The angel bent his gaze severe
Upon the Tempter, eye to eye,
Then joyful soared … to disappear
Into the boundless, shining sky.
The Demon watched the heating wings
Fading triumphantly from sight
And cursed his dreams of better things,
Doomed to defeat, venting his spite
And arrogance in that great curse
Alone in all the universe,
Abandoned, without love or hope
– from The Demon by Mikhail Lermontov
Long ago I promised to return to one of my favorite subjects: madness. Currently I’m fueled by days of non-stop drawing, surviving on coffee and deviled eggs alone. In other words – the time is right. We’re looking at the madness of prolific Russian painter Mikhail Vrubel. When we left off some months ago, Vrubel was living in Moscow with his beloved wife and son. His massive works in oil, based mostly on Russian folklore, had earned the prolific painter a fair degree of fame and success. The illustrations to Lermontov’s poem The Demon that launched Vrubel’s career receded into the past. Mikhail was working in the theater alongside his wife, painting and designing costumes for her operas, immortalizing the beautiful singer as each of her fairy tale characters. His life was the epitome of creative and family bliss. His new paintings were glowing, as well, due in part to the subject matter and in part to iridescent bronze powder Vrubel mixed into the paint.
The Seated Demon
Nevertheless, Vrubel was compelled to return to the enormous portrait of the Demon.
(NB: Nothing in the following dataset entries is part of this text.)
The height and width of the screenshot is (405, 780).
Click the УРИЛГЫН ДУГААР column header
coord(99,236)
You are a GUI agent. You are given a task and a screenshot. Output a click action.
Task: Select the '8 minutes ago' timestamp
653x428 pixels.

Slowly he began reworking the brooding features, even after the work had been exhibited. Painting thick layers upon layers in an attempt to convey the demon’s pure despair drove Mikhail further away from life, deeper inside himself and his work. The poem’s nihilistic themes seem to have struck the very heart of the artist. Despite his success and marriage, was there a sense of ultimate loneliness permeating Vrubel’s reality? Did the poem reveal a world as he secretly saw it, confirming his latent misery? Was he never genuinely happy, resenting his family life and fame? Perhaps, instead, there was an overwhelming fear of losing what he treasured most, triggered by the loss of his siblings as a child and fermenting inside ever since. Or was it The Demon‘s contempt for the Church that struck a chord? Vrubel’s obsession grew, taking over his body of work and eventually producing a dozen paintings and sculptures dedicated to The Demon. So much paint has been compulsively applied and re-applied that many details of these paintings are nearly indistinguishable, but the Demon’s large, restless eyes and dark features stand out, thoroughly spellbinding. Burning through the viewer, this is Vrubel’s best work, stunning, unhinging and unforgettable.
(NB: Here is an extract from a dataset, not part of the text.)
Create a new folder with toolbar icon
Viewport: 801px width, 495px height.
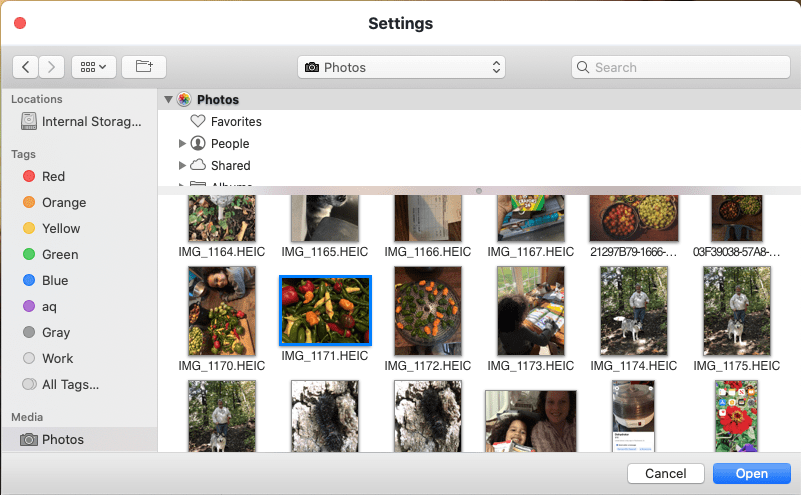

Details of Demon In Flight and Demon, Downcast
in 1902 Vrubel was briefly hospitalized due to failing emotional and physical health. The Demon had had left him powerless against reality and he was beginning to crumble. Home from the hospital, his health was improving, but recovery was short-lived. Just a year later Savva, Mikhail’s beloved son, died. With grief aggravating an already fragile mind, Vrubel continued his slow decline. He also continued to work, finally abandoning the demon that caused so much agony and returning to portraits and fantasy. I’m particularly fond of this drawing – the concerned visage of the artist’s psychiatrist.
Portrait of Psychiatrist Fiodor Usoltsev
Several years passed until the first signs of every artist’s worst nightmare showed themselves: Vrubel was losing his sight. This was the final blow to his health and spirit. Mikhail Aleksandrovich Vrubel, one of the greatest Russian painters, met his end in the clutches of pneumonia at the age of 54. He purposely made himself sick by standing in cold spring air earlier that year, the Demon, surely, at his side. If you visit Moscow’s Tretyakov gallery, be certain to complete the tour – at end, after halls upon halls of classic Russian art, in Vrubel’s room he waits.